Der dienstliche Griff ans Gemächt

Millionen von jungen Männern wurden seit 1959 im Rahmen der Musterung in unerwünschter Weise im Genitalbereich angefasst. Martin Gerstner erwähnte am 15. September 2010 in der Stuttgarter Zeitung den „Eierkontrollgriff“ in seinem Artikel „Der dienstliche Griff an die Körpermitte“. Markus Feldenkirchen legte am 14. Juni 2024 mit einer Spiegel-Kolumne mit dem Titel „Und dann machte die Amtsärztin den ‚Eierkontrollgriff'“ nach. Unerwünschte Berührungen und sexuelle Handlungen, die die sexuelle Selbstbestimmung eines Mannes verletzen, werden in der Gesellschaft und von der Politik kaum ernst genommen. Martin Gerstner zitierte aus dem Wehrpflichtgesetz wie folgt: „Die zu musternde Person wird gewogen, vermessen und nach Alkohol-, Zigaretten- und anderem Drogenkonsum befragt.“ Als Mann hat man offenbar hinzunehmen, dass man von fremden Männern oder Frauen im Genitalbereich angefasst wird. Es ist zu fragen, warum dies von Medien kaum thematisiert wurde, und warum sich kein Verantwortlicher entschuldigt hat. Wie ist die Situation heute? Dies wird auf der Website einstellungstest-bundeswehr.de erklärt. Die „Genitalorgane“ des Manns werden einer „Inspektion und Palpation“ unterzogen. Sie werden also betrachtet und abgetastet. Die Frau muss eine Kopie der gynäkologischen Vorsorgeuntersuchung vorlegen, die nicht älter als 6 Monate ist. Dies gilt „nur für Bewerberinnen über 20 Jahre“. Es wird also ein Unterschied zwischen Männern und Frauen gemacht, zudem ein Unterschied beim Alter.
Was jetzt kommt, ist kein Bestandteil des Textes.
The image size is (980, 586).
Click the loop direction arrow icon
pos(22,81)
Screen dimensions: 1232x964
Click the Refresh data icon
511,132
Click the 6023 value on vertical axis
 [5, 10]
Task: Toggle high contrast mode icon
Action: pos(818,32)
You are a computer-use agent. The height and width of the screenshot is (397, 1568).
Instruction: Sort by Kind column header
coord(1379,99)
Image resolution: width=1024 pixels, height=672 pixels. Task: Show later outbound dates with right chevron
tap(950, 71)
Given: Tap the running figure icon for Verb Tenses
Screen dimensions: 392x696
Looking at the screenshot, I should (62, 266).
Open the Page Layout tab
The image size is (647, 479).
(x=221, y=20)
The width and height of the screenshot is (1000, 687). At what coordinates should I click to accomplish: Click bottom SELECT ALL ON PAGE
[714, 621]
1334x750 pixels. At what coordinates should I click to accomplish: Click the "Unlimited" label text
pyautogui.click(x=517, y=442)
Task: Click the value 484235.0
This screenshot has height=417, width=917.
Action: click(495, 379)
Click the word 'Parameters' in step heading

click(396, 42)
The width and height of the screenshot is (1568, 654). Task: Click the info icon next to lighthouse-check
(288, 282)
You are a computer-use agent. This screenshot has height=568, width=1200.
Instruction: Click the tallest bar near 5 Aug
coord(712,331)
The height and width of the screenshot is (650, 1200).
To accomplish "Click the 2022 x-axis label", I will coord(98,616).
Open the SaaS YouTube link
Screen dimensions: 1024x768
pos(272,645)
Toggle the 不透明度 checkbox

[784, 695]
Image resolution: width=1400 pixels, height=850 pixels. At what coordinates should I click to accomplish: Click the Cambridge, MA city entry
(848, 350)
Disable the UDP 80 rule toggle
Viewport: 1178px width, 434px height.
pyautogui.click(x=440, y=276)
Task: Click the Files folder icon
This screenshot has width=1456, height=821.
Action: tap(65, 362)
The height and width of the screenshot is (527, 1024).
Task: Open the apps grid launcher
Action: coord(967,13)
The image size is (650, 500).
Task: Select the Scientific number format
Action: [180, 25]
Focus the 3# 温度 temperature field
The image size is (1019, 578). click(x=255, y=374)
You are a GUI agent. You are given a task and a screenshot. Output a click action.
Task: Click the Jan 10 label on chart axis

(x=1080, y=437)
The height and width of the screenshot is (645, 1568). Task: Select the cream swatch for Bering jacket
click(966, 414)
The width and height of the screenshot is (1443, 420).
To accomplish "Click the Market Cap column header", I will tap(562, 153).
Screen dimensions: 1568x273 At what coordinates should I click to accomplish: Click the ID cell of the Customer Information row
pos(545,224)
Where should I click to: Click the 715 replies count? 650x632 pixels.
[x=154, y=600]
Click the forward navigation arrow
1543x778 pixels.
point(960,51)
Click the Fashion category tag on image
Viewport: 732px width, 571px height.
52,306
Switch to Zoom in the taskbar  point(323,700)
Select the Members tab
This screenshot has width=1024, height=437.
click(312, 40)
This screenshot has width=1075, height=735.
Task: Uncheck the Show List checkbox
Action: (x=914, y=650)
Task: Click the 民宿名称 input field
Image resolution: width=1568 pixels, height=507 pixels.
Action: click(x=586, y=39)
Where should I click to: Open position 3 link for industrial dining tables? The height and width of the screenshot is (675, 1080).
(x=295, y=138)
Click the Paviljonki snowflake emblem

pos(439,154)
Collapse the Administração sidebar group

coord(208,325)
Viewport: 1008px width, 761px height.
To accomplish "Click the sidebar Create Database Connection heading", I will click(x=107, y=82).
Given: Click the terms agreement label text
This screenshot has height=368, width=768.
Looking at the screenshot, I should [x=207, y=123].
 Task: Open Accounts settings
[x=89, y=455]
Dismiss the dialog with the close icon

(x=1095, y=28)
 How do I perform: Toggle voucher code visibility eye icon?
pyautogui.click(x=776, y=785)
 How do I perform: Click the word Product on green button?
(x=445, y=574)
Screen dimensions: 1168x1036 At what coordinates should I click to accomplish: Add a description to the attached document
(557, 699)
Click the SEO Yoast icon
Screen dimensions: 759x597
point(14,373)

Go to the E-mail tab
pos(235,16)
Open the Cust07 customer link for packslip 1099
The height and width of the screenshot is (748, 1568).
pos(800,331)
Frauen können zum Arzt ihres Vertrauens gehen – Männer werden nach wie vor von Fremden angefasst. Man kann allenfalls argumentieren, dass die Betroffenen sich freiwillig zum Dienst melden, mit allen Konsequenzen. Jahrzehntelang war dies nicht der Fall. Es herrschte Zwangsdienst, und in dessen Vorbereitung fand der Übergriff statt. Dies muss dringend aufgearbeitet werden, von den Medien und von der Politik.